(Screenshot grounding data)
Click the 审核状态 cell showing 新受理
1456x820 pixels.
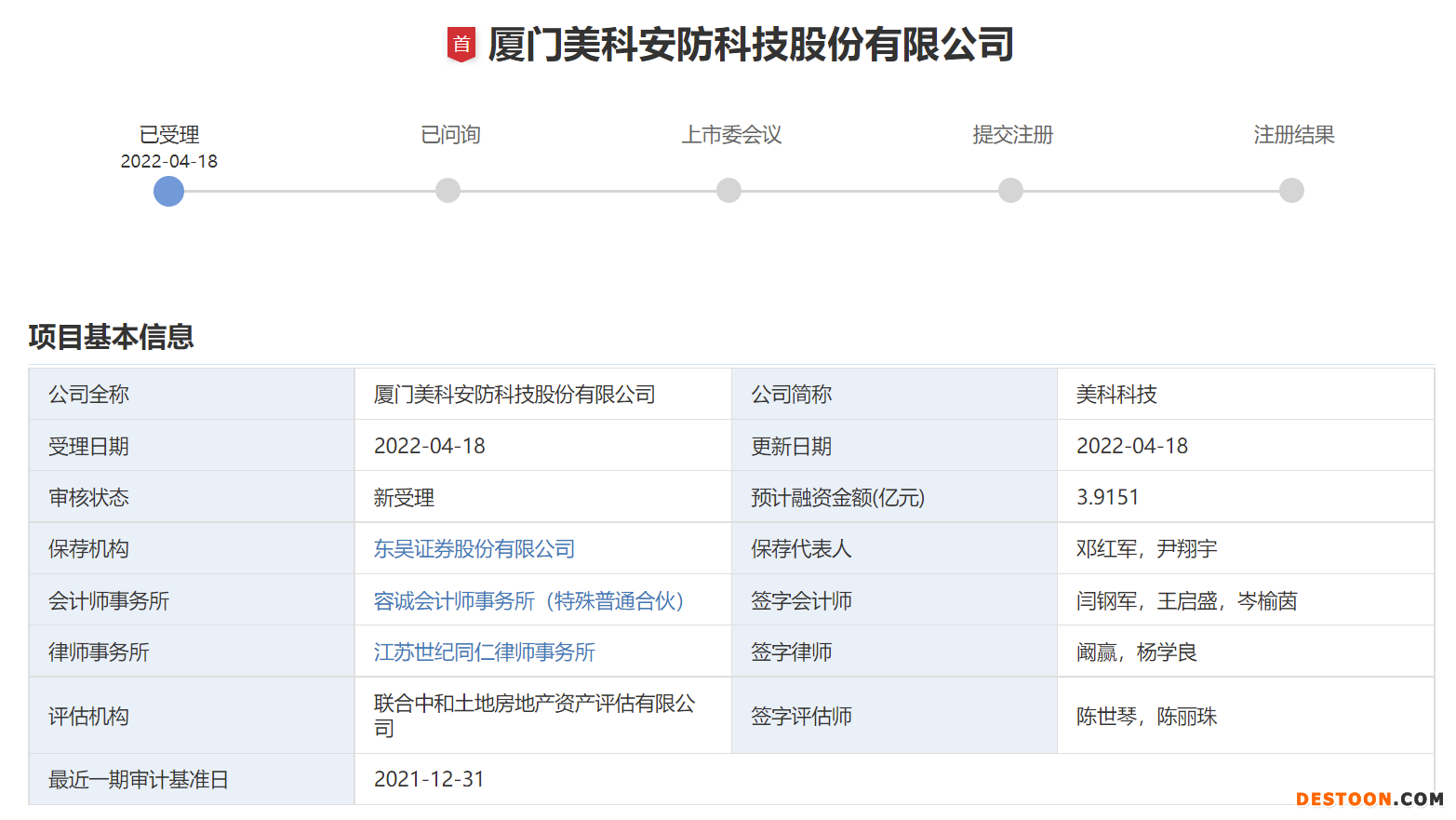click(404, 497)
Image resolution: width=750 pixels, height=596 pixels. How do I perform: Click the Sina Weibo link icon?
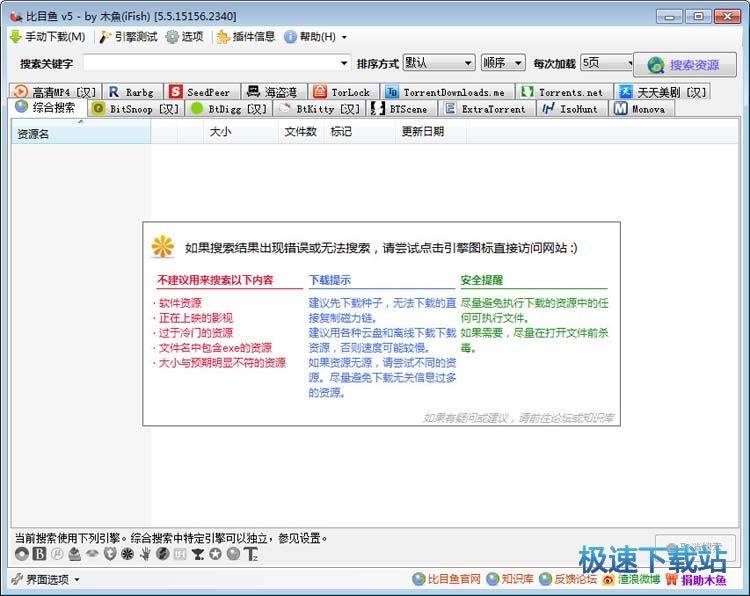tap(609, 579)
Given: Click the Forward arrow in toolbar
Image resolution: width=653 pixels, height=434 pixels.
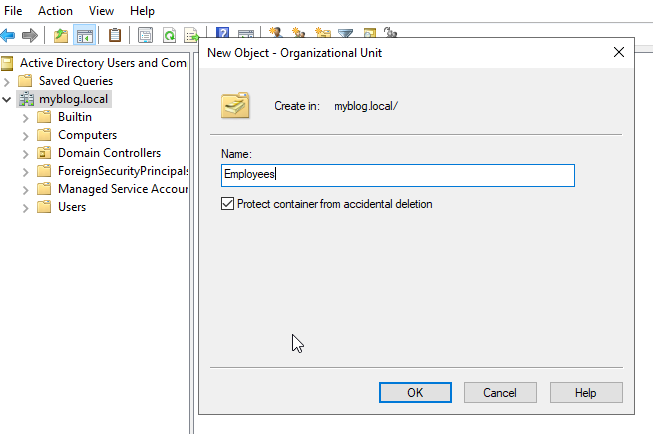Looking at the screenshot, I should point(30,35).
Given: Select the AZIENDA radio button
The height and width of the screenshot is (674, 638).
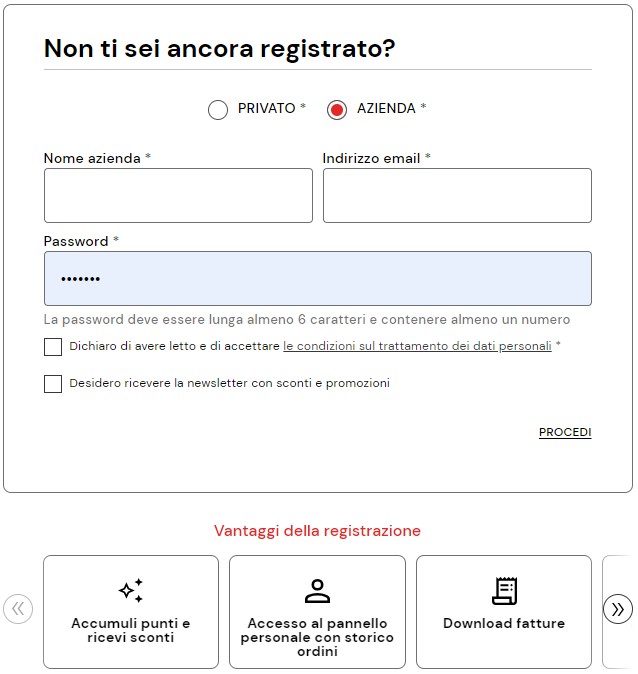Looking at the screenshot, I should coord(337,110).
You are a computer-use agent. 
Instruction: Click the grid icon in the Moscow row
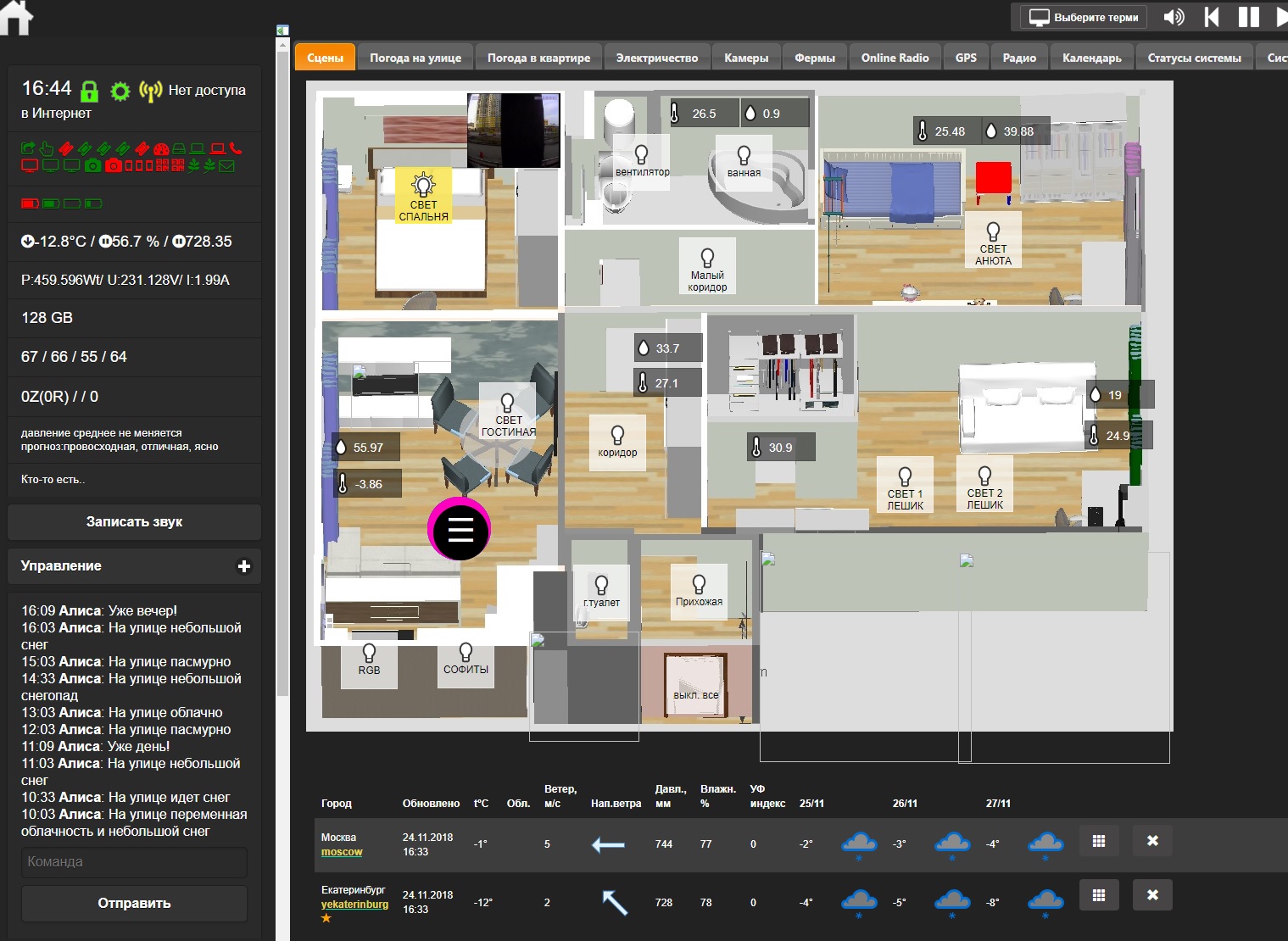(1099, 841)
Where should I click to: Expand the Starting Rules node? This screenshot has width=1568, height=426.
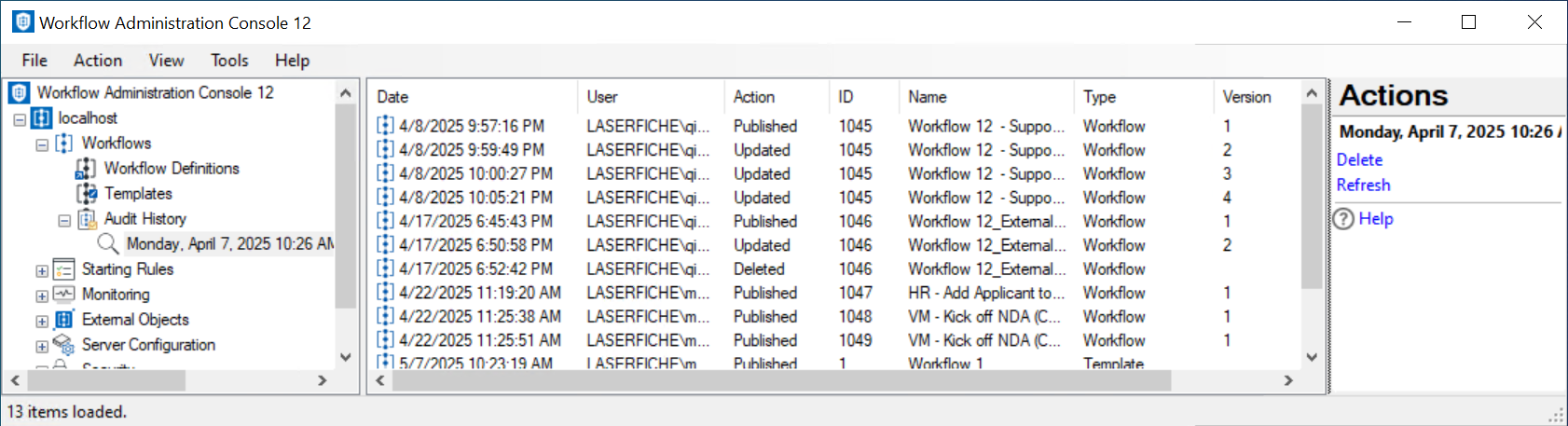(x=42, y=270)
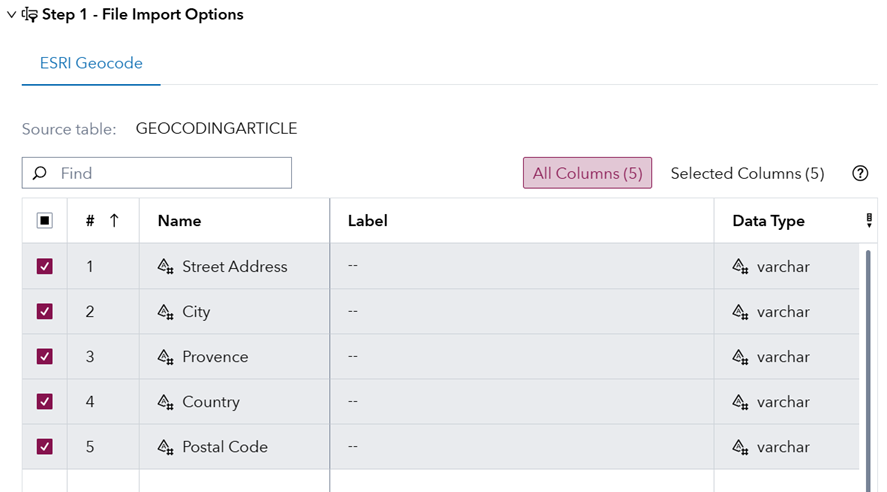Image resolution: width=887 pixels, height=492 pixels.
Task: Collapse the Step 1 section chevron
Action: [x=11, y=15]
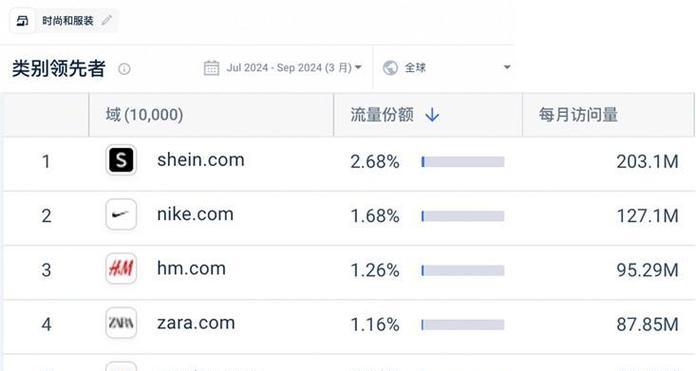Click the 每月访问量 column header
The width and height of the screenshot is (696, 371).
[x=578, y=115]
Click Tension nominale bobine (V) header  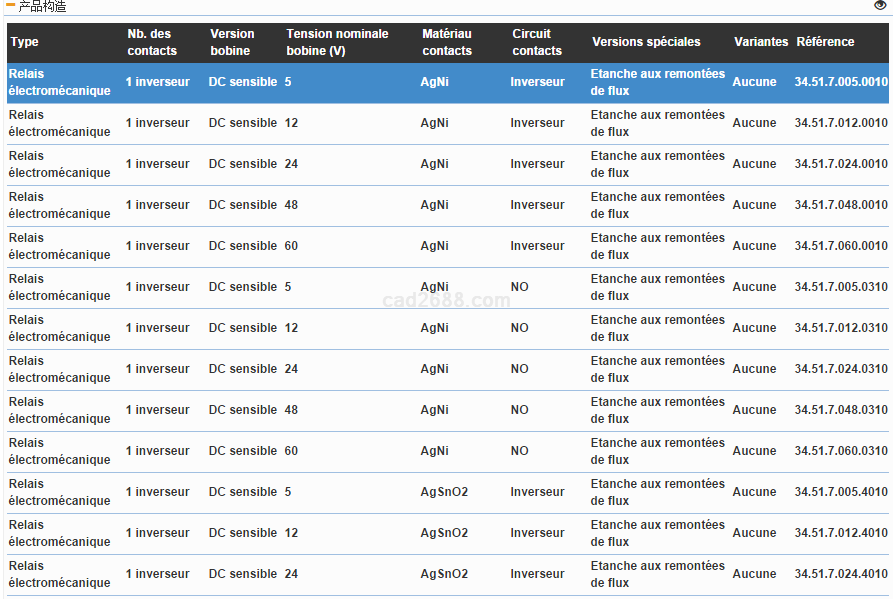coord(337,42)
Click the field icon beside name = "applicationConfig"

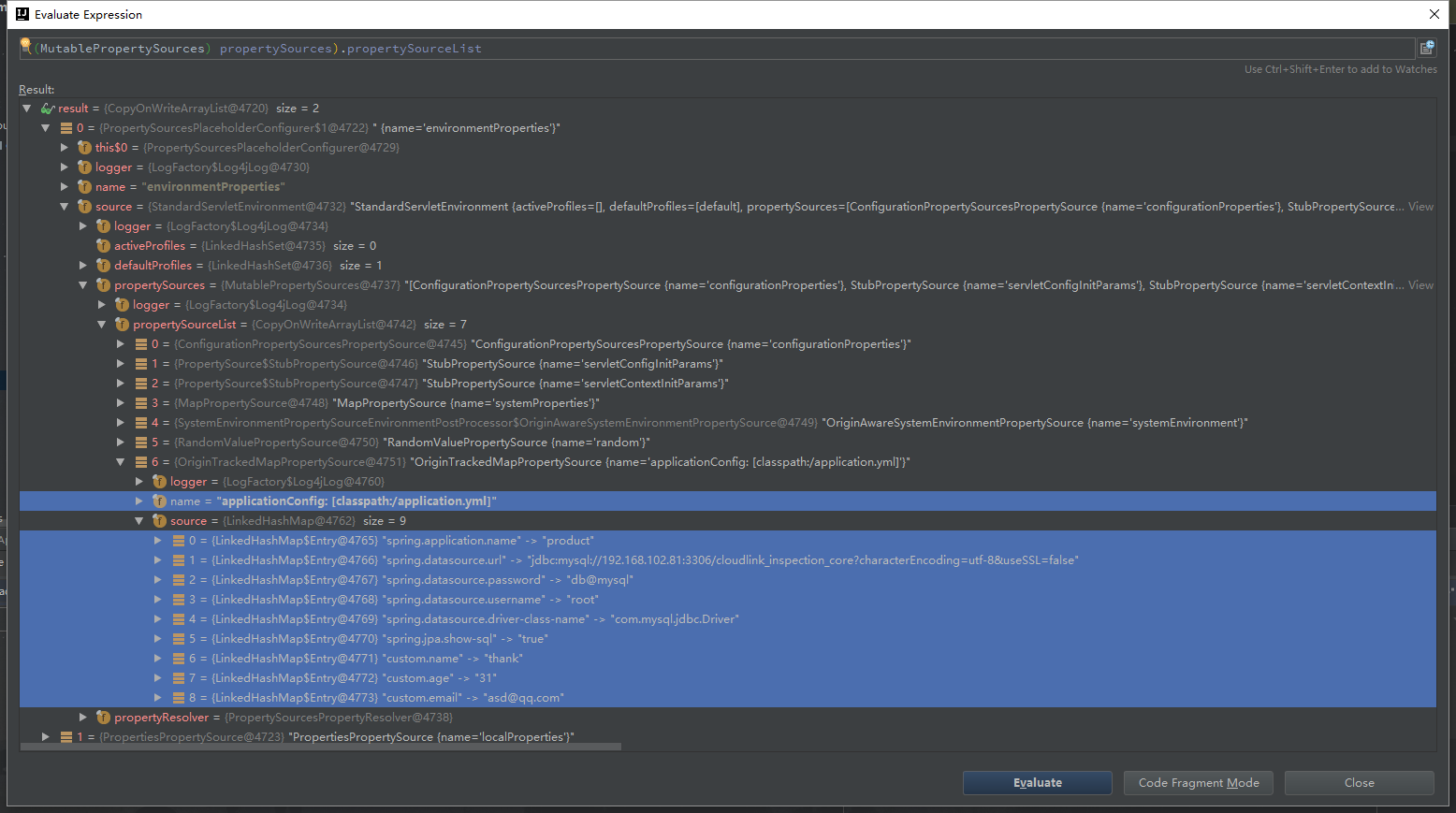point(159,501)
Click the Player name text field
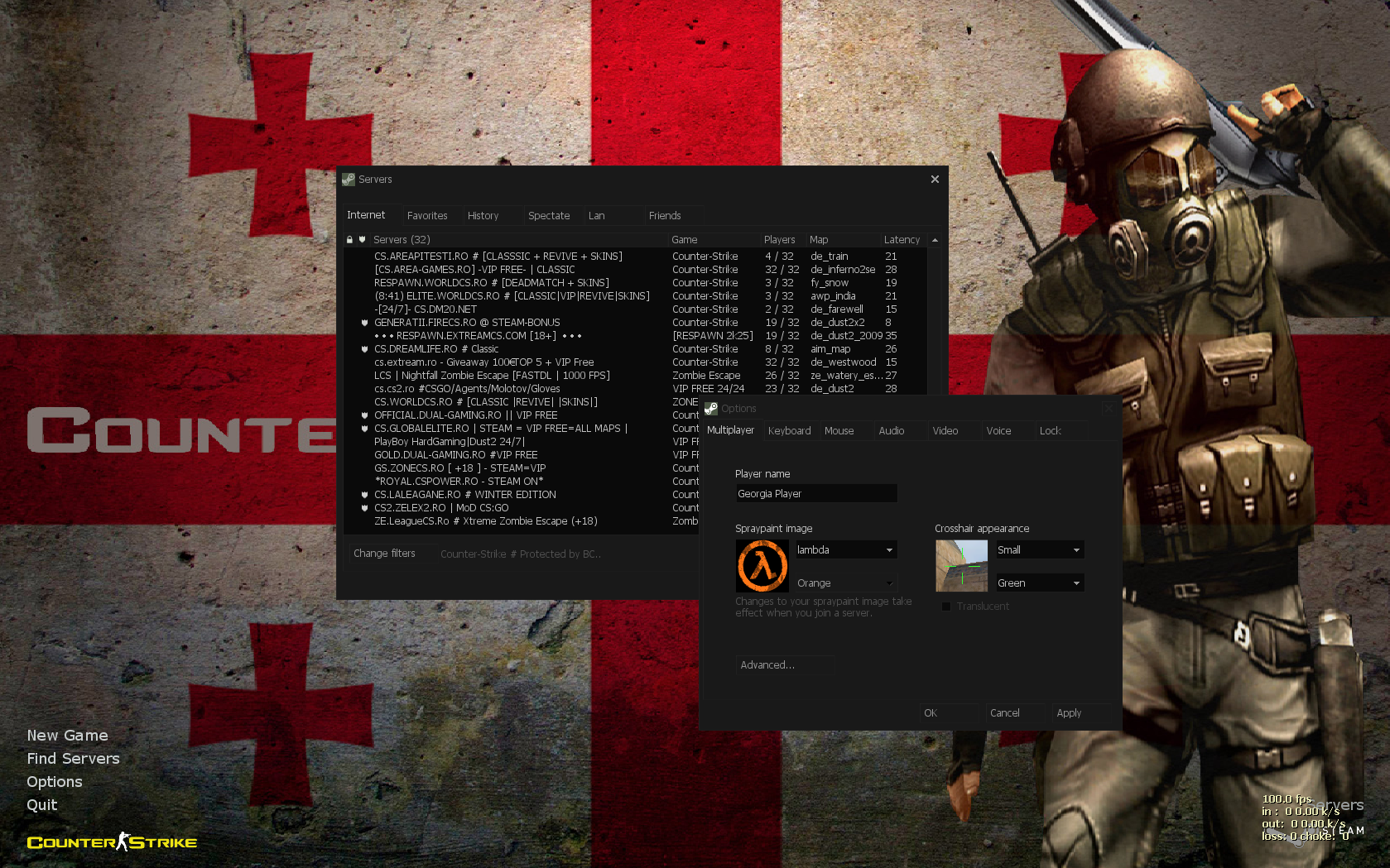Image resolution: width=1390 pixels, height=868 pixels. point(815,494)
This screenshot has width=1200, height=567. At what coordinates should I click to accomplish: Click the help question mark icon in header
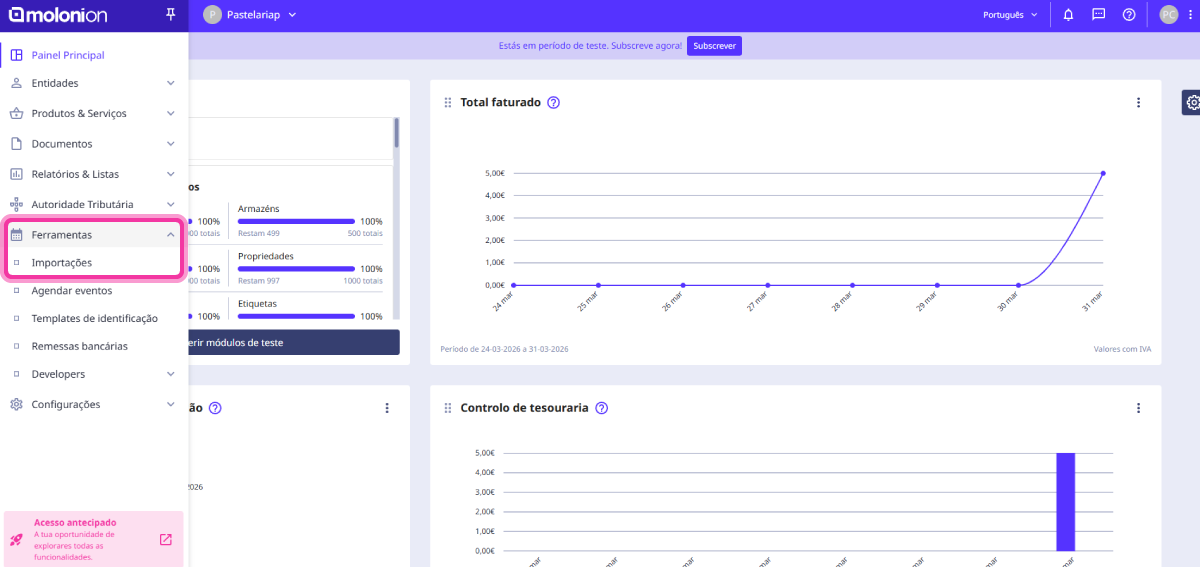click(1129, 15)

### Task objective
Reproduce the records exactly, starting with their first line and ending with the line that contains "Given: Click the Forward arrow in toolbar", though pictures should be dropped.

### Expected answer
Click the 审核状态 cell showing 新受理
1456x820 pixels.
click(404, 497)
Image resolution: width=750 pixels, height=596 pixels. How do I perform: Click the Sina Weibo link icon?
tap(609, 579)
Given: Click the Forward arrow in toolbar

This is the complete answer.